The NSF’s Division of Integrative Organismal Systems, within the Directorate for Biological Sciences, discusses how their work determining phenotype from genotype is fighting food insecurity
In a recent National Academies of Science and Medicine proceedings report entitled “Next Steps for Functional Genomics,” Division Director for the Division of Integrative Organismal Systems, Donal Manahan, was quoted as saying the ability to predict the phenotype of a cell or an organism from what we know about its genome and its environment may be viewed as the biggest gap in biological knowledge. That gap is closing – bringing us closer to the ability to harness that knowledge for use in biotechnology to support the bioeconomy – thanks to years of research supported by the Division and more broadly, by NSF’s Directorate for Biological Sciences.
Understanding the Rules of Life Support for uncovering the genotype to phenotype relationship runs across the Directorate and the various areas within the biological sciences. It also cuts across the entire agency through the Understanding the Rules of Life program, one of NSF’s 10 Big Ideas, which is stewarded by the Directorate. The program seeks to elucidate the rules that predict an organism’s observable characteristics, its phenotype, including those determined by its genetic makeup.
Other programs, including the Plant Genome Research Program (PGRP), Enabling Discovery through Genomic Tools (EDGE), and IMAGiNE: Integrating Mechanisms of Adaptation with Genes in Networks and across Environments, support specific areas of research within this broader field and the development and dissemination of tools and data to enable further research.
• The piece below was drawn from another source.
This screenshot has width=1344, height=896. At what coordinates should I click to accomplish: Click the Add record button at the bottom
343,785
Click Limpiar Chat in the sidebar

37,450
Deciphering and decoding the plant genome
For nearly 23 years, PGRP has supported research to uncover the genetic code in all manner of plants and, through its TRTech-PGR Track, to develop innovative tools to assist in that investigation. In coordination with federal agencies as part of the U.S. National Plant Genome Initiative, the program has successfully enforced a mandate for rapid dissemination of data and resources that has democratised functional genomics across the scientific community, providing for comparisons across species and collaborations between research teams. Throughout its history, PRGP has aided in decoding the genomes of crop plants – such as maize, wheat, soybean, tomatoes, rice, and cotton – and non-crop plants as well. These efforts have expanded our understanding of functional genomics and laid the groundwork for advancements in biotechnology and advanced agriculture, including new ways to limit the impact of agriculture on climate, creation of more robust and resilient crop plants or production of synthetic cells that could open up new avenues for biomanufacturing and biofuels.
Building on PGRP and expanding reach Throughout its history, PGRP has spurred NSF programs that have engaged several partners, all of which have provided new insights, tools, and data to help understand the phenotype from genotype relationship and expand our knowledge and the application of functional genomics.
From 2009 through 2015, the Directorate managed the Basic Research to Enable Agricultural Development (BREAD) program in partnership with the Bill and Melinda Gates Foundation. BREAD supported research that addressed the constraints to smallholder agriculture in the developing world. This research included the development of phenotyping tools and devices and sequence and functional genomics resources to enable proof-of-concept basic research addressing drought, pests, disease, and other serious problems in crop plants important for subsistence farming in developing countries. The research supported has implications for the development of heartier crops important to large-scale agriculture as well.
Since 2016, the Enabling Discovery through GEnomic Tools (EDGE) program has helped develop innovative tools, technologies, resources, and infrastructure that have advanced biological research focused on the identification of the causal mechanisms connecting genes and phenotypes in plants, animals and microbes. In 2020, this division-initiated program expanded to become directorate-wide, supporting both tool development and hypothesis-driven functional genomic research across all scales. Current EDGE-supported research could enable genetic editing of milkweed to enhance its medicinal properties and, separately, seeks to create a “toolkit” for identifying the genes that allow certain plants to thrive in stressful environments that could aid in the creation of elite crop cultivars to help meet global agricultural needs.
Predicting phenotype from genotype in context
Building upon the success of these programs, the Directorate and the Division announced their intention to support interdisciplinary research on how genomes, phenomesand the environment interact to give rise to complex traits such as behaviour, development, morphology, and physiology in diverse organisms through Integrating Mechanisms of Adaptation with Genes in Networks and across Environments (IMAGiNE). Advances in sequencing technologies, the generation of tools and genetic resources as well as an abundance of existing large-scale genomics datasets with NSF support provide unique opportunities to address the underlying mechanisms governing organism-environment interactions that are central to organismal function across time and space. Only through these studies can we begin to explore how to manipulate genomes and phenomes to address national needs and promote the bioeconomy.
Current funding opportunities
In addition to PGRP, EDGE, and IMAGINE, the Directorate also has opportunities available for research into Plant Synthetic Biology and Plant Biotic Interactions. Submissions to opportunities under these programs can be made at any time as these programs do not have deadlines for proposals. The Directorate also continues to evaluate how it can best support innovative research, the creation and dissemination of data and tools, and the development of resources and infrastructure in the broad plant research and functional genomic areas of research.